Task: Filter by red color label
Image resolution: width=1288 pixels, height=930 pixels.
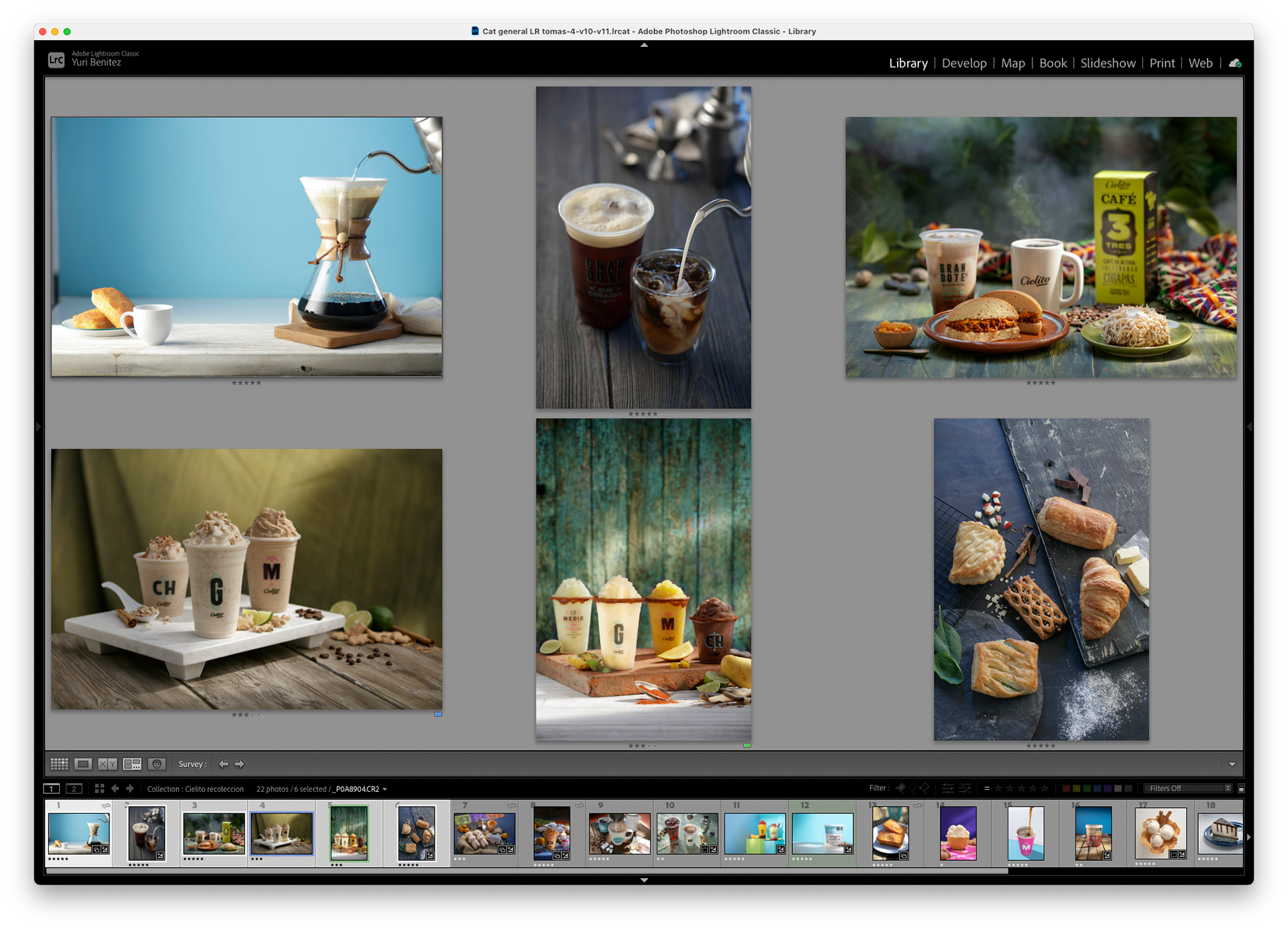Action: click(1066, 789)
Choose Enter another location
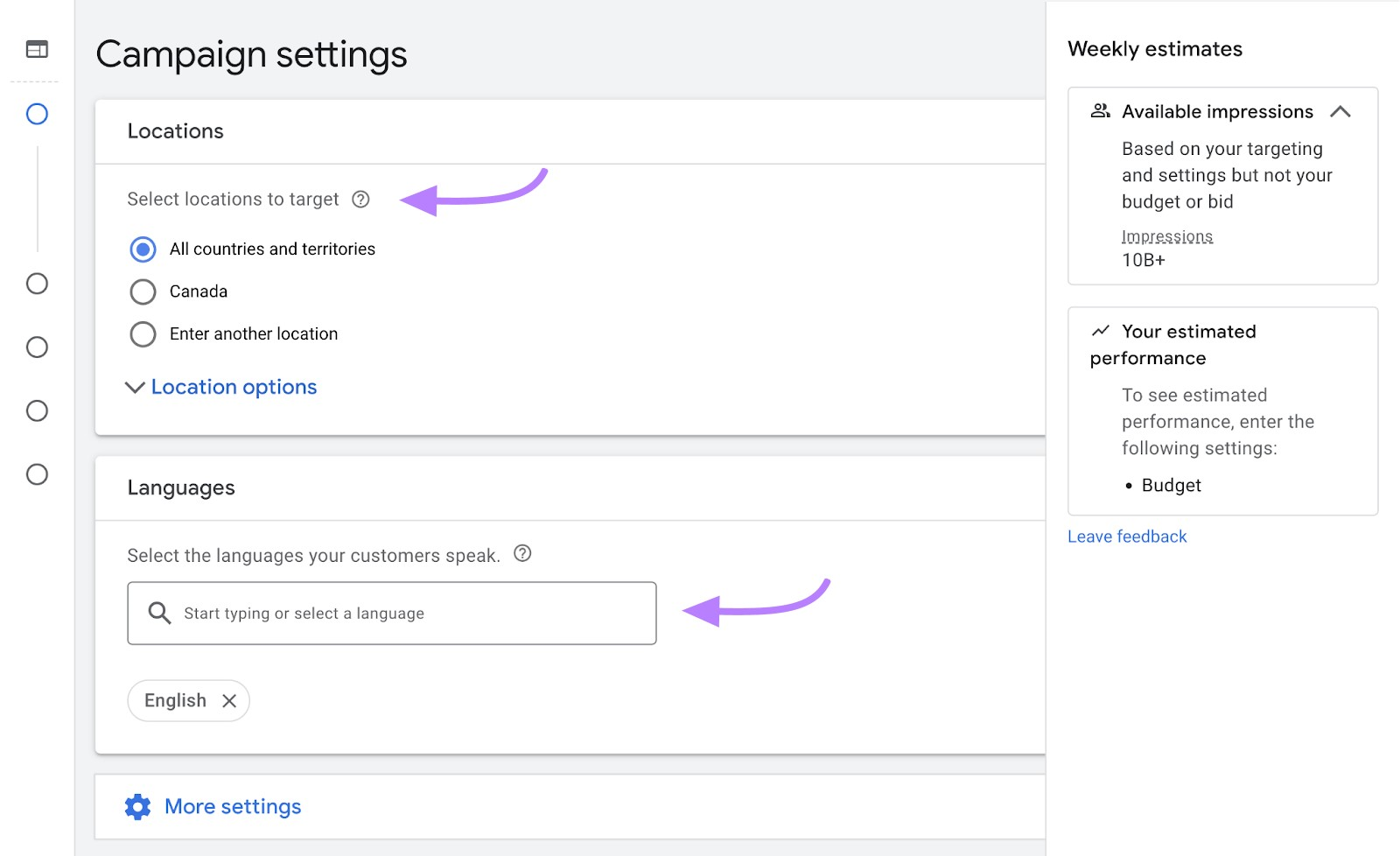This screenshot has width=1400, height=856. 143,333
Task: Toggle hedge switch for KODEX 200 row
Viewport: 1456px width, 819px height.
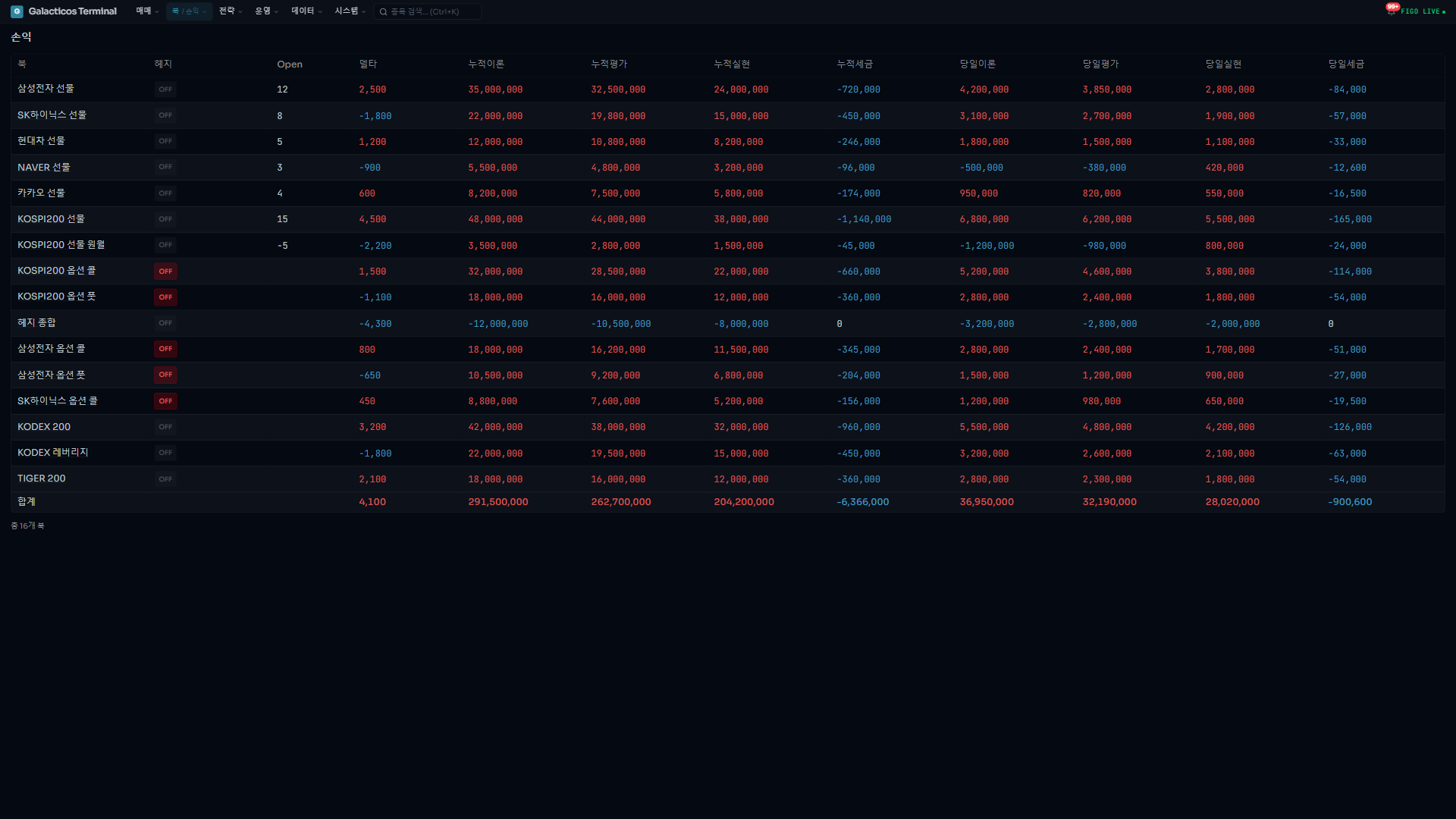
◇ ◇ ◇ ◇
*Work instruction*: Word-for-word transcript, pictures excluded: copy all the material above.

*Your solution*:
Task: Filter by red color label
Image resolution: width=1288 pixels, height=930 pixels.
Action: click(1066, 789)
Choose Enter another location
This screenshot has width=1400, height=856. 143,333
Task: Toggle hedge switch for KODEX 200 row
Viewport: 1456px width, 819px height.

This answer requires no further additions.